* **Task statement**
Copy the data word for word, keeping every line.

Data under study START

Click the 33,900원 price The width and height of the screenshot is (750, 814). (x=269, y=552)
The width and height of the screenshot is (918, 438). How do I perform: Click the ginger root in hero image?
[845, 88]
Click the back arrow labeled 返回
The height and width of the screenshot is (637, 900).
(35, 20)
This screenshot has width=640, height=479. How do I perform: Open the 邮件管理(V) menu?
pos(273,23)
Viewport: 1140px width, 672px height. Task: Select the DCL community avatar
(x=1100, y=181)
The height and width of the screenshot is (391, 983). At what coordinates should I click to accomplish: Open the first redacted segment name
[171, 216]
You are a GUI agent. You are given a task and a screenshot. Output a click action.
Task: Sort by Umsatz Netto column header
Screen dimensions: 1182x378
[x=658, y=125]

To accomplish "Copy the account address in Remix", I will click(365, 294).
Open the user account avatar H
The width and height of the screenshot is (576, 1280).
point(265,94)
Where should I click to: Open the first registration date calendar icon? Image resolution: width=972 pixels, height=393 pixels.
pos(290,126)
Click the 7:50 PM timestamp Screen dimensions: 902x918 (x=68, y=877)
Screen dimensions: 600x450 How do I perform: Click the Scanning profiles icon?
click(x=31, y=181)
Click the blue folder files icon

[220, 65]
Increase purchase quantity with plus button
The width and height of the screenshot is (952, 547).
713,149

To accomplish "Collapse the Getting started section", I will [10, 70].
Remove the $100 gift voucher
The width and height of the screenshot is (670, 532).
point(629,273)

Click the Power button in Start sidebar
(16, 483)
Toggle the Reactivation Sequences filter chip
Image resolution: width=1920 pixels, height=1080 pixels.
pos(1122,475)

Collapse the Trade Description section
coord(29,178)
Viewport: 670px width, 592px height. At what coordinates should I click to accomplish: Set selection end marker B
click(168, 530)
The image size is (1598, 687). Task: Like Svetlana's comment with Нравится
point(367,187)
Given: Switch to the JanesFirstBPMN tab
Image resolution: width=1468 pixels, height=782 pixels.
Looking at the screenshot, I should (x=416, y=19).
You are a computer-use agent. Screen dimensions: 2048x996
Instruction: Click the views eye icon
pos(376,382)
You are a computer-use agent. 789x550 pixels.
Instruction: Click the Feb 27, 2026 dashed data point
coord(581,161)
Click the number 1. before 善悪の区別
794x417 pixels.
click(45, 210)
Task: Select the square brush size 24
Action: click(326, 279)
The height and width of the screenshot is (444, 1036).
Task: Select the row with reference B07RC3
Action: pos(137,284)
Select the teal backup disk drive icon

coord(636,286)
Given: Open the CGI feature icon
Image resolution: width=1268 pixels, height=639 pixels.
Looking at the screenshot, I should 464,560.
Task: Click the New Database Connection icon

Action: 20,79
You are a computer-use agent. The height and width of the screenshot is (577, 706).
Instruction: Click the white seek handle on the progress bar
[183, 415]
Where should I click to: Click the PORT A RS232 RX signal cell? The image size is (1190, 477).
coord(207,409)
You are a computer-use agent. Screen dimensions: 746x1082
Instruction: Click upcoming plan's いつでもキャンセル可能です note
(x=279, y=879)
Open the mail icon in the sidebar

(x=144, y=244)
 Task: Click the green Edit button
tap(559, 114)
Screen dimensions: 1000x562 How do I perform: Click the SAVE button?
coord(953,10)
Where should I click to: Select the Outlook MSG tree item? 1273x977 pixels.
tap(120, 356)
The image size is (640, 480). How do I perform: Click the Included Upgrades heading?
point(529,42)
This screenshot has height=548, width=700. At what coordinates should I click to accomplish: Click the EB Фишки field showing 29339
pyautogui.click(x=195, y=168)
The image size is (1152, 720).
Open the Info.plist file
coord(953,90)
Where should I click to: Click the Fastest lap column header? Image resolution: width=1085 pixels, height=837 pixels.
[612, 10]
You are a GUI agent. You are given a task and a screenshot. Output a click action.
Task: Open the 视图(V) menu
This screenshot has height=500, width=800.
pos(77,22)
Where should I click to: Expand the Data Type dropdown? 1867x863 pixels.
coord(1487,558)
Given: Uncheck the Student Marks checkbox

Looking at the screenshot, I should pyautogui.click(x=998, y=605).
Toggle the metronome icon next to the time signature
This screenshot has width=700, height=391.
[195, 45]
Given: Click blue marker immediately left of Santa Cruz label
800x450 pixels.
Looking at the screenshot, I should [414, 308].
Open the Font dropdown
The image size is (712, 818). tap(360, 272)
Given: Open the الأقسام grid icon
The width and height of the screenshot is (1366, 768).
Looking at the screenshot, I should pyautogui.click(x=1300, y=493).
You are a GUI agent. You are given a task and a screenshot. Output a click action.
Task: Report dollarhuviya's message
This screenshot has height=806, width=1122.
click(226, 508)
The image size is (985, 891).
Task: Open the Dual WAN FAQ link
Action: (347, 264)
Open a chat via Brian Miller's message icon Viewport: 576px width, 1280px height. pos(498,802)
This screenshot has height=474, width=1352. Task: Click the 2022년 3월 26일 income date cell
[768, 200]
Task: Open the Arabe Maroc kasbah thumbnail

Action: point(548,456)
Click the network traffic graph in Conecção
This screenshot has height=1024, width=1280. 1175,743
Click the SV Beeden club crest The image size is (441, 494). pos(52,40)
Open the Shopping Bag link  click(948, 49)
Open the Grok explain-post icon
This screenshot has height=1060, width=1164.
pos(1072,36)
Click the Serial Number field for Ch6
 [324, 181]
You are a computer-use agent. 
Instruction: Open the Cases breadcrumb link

Data under study END

* **Expected answer**
Click the 33,900원 price The width and height of the screenshot is (750, 814). (x=269, y=552)
The width and height of the screenshot is (918, 438). How do I perform: Click the ginger root in hero image?
[845, 88]
Click the back arrow labeled 返回
The height and width of the screenshot is (637, 900).
(35, 20)
This screenshot has width=640, height=479. How do I perform: Open the 邮件管理(V) menu?
pos(273,23)
Viewport: 1140px width, 672px height. Task: Select the DCL community avatar
(x=1100, y=181)
The height and width of the screenshot is (391, 983). At what coordinates should I click to accomplish: Open the first redacted segment name
[171, 216]
You are a GUI agent. You are given a task and a screenshot. Output a click action.
Task: Sort by Umsatz Netto column header
Screen dimensions: 1182x378
[x=658, y=125]

To accomplish "Copy the account address in Remix", I will click(365, 294).
Open the user account avatar H
The width and height of the screenshot is (576, 1280).
point(265,94)
Where should I click to: Open the first registration date calendar icon? Image resolution: width=972 pixels, height=393 pixels.
pos(290,126)
Click the 7:50 PM timestamp Screen dimensions: 902x918 (x=68, y=877)
Screen dimensions: 600x450 How do I perform: Click the Scanning profiles icon?
click(x=31, y=181)
Click the blue folder files icon

[220, 65]
Increase purchase quantity with plus button
The width and height of the screenshot is (952, 547).
713,149

To accomplish "Collapse the Getting started section", I will [10, 70].
Remove the $100 gift voucher
The width and height of the screenshot is (670, 532).
point(629,273)

Click the Power button in Start sidebar
(16, 483)
Toggle the Reactivation Sequences filter chip
Image resolution: width=1920 pixels, height=1080 pixels.
pos(1122,475)

Collapse the Trade Description section
coord(29,178)
Viewport: 670px width, 592px height. At what coordinates should I click to accomplish: Set selection end marker B
click(168, 530)
The image size is (1598, 687). Task: Like Svetlana's comment with Нравится
point(367,187)
Given: Switch to the JanesFirstBPMN tab
Image resolution: width=1468 pixels, height=782 pixels.
Looking at the screenshot, I should (x=416, y=19).
You are a computer-use agent. Screen dimensions: 2048x996
Instruction: Click the views eye icon
pos(376,382)
You are a computer-use agent. 789x550 pixels.
Instruction: Click the Feb 27, 2026 dashed data point
coord(581,161)
Click the number 1. before 善悪の区別
794x417 pixels.
click(45, 210)
Task: Select the square brush size 24
Action: click(326, 279)
The height and width of the screenshot is (444, 1036).
Task: Select the row with reference B07RC3
Action: pos(137,284)
Select the teal backup disk drive icon

coord(636,286)
Given: Open the CGI feature icon
Image resolution: width=1268 pixels, height=639 pixels.
Looking at the screenshot, I should 464,560.
Task: Click the New Database Connection icon

Action: 20,79
You are a computer-use agent. The height and width of the screenshot is (577, 706).
Instruction: Click the white seek handle on the progress bar
[183, 415]
Where should I click to: Click the PORT A RS232 RX signal cell? The image size is (1190, 477).
coord(207,409)
You are a computer-use agent. Screen dimensions: 746x1082
Instruction: Click upcoming plan's いつでもキャンセル可能です note
(x=279, y=879)
Open the mail icon in the sidebar

(x=144, y=244)
 Task: Click the green Edit button
tap(559, 114)
Screen dimensions: 1000x562 How do I perform: Click the SAVE button?
coord(953,10)
Where should I click to: Select the Outlook MSG tree item? 1273x977 pixels.
tap(120, 356)
The image size is (640, 480). How do I perform: Click the Included Upgrades heading?
point(529,42)
This screenshot has height=548, width=700. At what coordinates should I click to accomplish: Click the EB Фишки field showing 29339
pyautogui.click(x=195, y=168)
The image size is (1152, 720).
Open the Info.plist file
coord(953,90)
Where should I click to: Click the Fastest lap column header? Image resolution: width=1085 pixels, height=837 pixels.
[612, 10]
You are a GUI agent. You are given a task and a screenshot. Output a click action.
Task: Open the 视图(V) menu
This screenshot has height=500, width=800.
pos(77,22)
Where should I click to: Expand the Data Type dropdown? 1867x863 pixels.
coord(1487,558)
Given: Uncheck the Student Marks checkbox

Looking at the screenshot, I should pyautogui.click(x=998, y=605).
Toggle the metronome icon next to the time signature
This screenshot has width=700, height=391.
[195, 45]
Given: Click blue marker immediately left of Santa Cruz label
800x450 pixels.
Looking at the screenshot, I should [414, 308].
Open the Font dropdown
The image size is (712, 818). tap(360, 272)
Given: Open the الأقسام grid icon
The width and height of the screenshot is (1366, 768).
Looking at the screenshot, I should pyautogui.click(x=1300, y=493).
You are a GUI agent. You are given a task and a screenshot. Output a click action.
Task: Report dollarhuviya's message
This screenshot has height=806, width=1122.
click(226, 508)
The image size is (985, 891).
Task: Open the Dual WAN FAQ link
Action: (347, 264)
Open a chat via Brian Miller's message icon Viewport: 576px width, 1280px height. pos(498,802)
This screenshot has height=474, width=1352. Task: Click the 2022년 3월 26일 income date cell
[768, 200]
Task: Open the Arabe Maroc kasbah thumbnail

Action: point(548,456)
Click the network traffic graph in Conecção
This screenshot has height=1024, width=1280. 1175,743
Click the SV Beeden club crest The image size is (441, 494). pos(52,40)
Open the Shopping Bag link  click(948, 49)
Open the Grok explain-post icon
This screenshot has height=1060, width=1164.
pos(1072,36)
Click the Serial Number field for Ch6
 [324, 181]
You are a computer-use agent. 
Instruction: Open the Cases breadcrumb link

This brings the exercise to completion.